You can't say that his chimney is too large unless you know if he lives in a northern climate and if he has a high-efficiency furnace.
In a northern climate, you can have condensation inside the chimney if there is not enough total combustion flow (furnace + water heater). Normally for a regular furnace, it's putting out enough exhaust to keep a good convective heat flow going and "help" the water heater flue stack flow.
In the summer, there really isin't a problem with needed help from the furnace (which you won't get anyways because the furnace doesn't run in the summer). The water heater exhaust flow should have no problem getting up and out the chimney in the summer. Now if you have a reverse air-flow in the chimney, then nothing you can do to the chimney (including using a liner) is going to help with that.
So unless you know what type of furnace he has, and just how cold it gets where he lives, then you can't say that he *needs* a liner for his water heater exhaust.
And like I said before, even in cold climates it's standard to have a non-lined chimney and have furnace and water-heater exhaust run passively up and out the chimney. It's only when you have a high-efficiency furnace do you start to look at using a draft motor or a liner to help the water-heater exhaust.

Fuck the draft, and the sizing. This isn't rocket science.
When you've got something creating a negative pressure in the house, causing reverse air-flow through the water heater flue, then you put down your books and graphs and tables and you fix the reverse air problem.

Again, you're completely disregarding the whole point that started this thread.
This boob thinks that he's getting a breeze flowing into his water heater exhast flue and blowing out a match that he holds against the draft intake vent (presumably the gap between the water heater and the flue intake above it).
None of your correctly-sized shit is going to make that breeze go away.

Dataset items
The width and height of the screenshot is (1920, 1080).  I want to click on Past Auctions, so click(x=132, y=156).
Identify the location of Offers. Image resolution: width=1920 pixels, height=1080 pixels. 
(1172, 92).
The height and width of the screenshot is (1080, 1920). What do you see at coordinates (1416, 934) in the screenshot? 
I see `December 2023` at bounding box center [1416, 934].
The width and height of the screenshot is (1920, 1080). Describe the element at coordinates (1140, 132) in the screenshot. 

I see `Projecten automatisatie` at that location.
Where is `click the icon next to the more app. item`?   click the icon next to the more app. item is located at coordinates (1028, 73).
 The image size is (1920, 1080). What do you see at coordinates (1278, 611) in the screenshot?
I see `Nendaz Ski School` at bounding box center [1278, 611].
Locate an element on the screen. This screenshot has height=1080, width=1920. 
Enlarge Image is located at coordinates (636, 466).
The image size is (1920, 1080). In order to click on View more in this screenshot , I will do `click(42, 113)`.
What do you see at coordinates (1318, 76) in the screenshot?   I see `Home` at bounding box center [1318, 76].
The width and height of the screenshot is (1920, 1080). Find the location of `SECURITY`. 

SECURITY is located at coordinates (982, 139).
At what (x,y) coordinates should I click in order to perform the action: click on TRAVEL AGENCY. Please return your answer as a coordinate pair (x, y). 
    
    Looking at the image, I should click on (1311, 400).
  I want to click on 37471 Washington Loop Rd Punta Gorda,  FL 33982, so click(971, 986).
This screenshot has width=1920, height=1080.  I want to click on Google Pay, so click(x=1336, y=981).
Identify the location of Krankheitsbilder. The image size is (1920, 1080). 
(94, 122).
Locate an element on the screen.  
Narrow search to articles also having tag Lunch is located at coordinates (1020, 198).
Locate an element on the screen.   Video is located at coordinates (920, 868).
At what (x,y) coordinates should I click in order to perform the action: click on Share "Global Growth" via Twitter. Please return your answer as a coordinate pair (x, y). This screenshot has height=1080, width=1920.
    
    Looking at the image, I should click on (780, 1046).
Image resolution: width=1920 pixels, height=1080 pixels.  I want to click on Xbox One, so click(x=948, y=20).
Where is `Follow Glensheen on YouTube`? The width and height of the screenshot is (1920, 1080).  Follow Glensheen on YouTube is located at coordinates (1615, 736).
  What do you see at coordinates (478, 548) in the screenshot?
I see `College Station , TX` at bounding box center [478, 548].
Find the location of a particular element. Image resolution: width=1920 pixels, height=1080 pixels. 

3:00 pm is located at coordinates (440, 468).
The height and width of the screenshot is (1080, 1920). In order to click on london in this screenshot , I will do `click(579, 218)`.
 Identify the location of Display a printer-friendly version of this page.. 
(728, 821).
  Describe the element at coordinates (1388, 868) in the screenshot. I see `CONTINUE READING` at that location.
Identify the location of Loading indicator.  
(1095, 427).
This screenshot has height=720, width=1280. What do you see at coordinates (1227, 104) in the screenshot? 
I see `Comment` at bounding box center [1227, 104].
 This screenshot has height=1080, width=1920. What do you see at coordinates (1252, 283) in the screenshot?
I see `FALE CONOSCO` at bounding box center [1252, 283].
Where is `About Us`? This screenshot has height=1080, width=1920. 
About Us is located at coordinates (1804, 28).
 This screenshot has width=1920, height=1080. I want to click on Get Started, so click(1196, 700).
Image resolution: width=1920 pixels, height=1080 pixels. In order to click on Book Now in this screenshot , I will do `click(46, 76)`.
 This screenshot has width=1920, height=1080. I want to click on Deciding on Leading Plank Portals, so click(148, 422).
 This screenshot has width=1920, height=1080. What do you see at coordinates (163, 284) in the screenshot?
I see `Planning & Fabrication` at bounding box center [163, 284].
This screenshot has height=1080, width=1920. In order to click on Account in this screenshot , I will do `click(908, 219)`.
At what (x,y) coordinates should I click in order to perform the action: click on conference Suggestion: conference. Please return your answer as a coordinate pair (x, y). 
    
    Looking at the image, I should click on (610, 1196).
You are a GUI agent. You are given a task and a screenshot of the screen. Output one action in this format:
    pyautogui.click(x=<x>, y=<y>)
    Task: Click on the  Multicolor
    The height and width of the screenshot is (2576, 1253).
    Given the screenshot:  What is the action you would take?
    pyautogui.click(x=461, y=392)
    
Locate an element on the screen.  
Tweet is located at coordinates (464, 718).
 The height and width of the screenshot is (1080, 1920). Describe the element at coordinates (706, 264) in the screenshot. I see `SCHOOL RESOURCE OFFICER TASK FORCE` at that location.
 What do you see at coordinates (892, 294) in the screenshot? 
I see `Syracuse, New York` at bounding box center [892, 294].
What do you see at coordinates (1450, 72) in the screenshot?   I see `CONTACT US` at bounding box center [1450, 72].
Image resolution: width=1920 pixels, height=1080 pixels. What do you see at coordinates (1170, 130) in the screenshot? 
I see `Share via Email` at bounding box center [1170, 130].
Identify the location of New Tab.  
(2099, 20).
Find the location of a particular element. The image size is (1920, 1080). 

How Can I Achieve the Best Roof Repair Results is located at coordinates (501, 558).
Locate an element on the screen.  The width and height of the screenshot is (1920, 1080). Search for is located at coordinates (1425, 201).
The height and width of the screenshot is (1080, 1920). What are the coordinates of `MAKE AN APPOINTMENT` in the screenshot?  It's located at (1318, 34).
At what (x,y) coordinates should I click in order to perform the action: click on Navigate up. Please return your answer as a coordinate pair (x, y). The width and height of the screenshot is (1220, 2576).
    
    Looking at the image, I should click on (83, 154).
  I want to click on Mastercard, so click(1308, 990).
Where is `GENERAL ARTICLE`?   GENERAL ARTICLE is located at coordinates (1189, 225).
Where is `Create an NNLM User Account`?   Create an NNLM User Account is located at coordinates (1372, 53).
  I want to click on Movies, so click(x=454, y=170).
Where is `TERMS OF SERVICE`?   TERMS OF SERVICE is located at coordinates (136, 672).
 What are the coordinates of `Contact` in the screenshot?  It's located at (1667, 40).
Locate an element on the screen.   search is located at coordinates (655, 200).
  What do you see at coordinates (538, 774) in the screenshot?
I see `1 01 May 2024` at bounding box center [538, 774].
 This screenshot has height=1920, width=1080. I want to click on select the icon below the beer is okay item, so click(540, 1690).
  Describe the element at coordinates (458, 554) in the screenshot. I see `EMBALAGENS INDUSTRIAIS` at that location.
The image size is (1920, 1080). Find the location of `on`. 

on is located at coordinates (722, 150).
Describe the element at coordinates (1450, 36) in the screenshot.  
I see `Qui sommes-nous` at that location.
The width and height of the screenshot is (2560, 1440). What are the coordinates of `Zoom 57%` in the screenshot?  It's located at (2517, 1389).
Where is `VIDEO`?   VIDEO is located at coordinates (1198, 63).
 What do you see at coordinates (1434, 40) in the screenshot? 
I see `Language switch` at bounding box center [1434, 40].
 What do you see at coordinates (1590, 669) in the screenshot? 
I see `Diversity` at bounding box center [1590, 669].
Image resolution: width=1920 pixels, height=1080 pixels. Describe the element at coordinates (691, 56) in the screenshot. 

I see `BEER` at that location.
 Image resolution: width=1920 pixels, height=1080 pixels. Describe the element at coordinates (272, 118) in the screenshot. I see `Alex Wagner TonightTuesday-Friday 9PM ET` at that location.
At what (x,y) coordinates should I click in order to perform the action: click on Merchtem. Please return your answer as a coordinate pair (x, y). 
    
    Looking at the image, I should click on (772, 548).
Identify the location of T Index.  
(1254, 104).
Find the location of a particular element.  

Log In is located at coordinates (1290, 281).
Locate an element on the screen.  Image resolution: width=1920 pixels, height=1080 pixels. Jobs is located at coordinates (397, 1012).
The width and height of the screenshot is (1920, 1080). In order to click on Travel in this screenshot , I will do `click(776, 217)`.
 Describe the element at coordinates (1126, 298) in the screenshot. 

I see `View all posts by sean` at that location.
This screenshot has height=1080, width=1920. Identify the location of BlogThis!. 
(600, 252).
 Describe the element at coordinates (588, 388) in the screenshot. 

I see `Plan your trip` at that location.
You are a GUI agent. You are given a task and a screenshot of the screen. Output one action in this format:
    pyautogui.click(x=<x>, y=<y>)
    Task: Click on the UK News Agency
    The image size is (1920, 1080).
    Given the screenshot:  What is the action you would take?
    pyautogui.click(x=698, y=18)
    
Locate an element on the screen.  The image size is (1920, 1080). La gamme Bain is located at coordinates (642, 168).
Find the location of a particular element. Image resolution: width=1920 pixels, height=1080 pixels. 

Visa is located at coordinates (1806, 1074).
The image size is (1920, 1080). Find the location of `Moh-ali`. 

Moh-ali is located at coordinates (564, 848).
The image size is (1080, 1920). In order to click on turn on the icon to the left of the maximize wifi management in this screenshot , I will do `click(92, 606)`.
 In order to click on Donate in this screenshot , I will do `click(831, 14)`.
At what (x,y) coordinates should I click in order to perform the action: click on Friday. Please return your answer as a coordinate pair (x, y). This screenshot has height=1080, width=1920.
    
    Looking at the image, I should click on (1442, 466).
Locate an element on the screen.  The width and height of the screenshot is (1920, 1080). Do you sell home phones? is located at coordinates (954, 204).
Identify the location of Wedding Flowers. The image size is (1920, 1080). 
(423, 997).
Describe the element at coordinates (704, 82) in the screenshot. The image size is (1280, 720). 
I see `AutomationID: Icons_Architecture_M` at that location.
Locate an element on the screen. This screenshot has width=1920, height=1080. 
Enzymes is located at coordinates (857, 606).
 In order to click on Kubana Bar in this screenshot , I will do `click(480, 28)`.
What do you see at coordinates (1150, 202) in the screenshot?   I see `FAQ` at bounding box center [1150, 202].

[Exercise tasks]
1) Condense the paragraph in the chimney discussion that begins "In a northern climate" into a shorter version that keeps its main facts.
2) Please reproduce word for word the part of the chimney discussion that opens with the words containing "When you've got" and closes with "reverse air problem.".

[Answers to the problems]
1) In a northern climate, condensation can form inside the chimney when the combined combustion flow of the furnace and water heater is too low. A regular furnace usually puts out enough exhaust to sustain convective heat flow and help the water heater's flue stack flow.

2)
When you've got something creating a negative pressure in the house, causing reverse air-flow through the water heater flue, then you put down your books and graphs and tables and you fix the reverse air problem.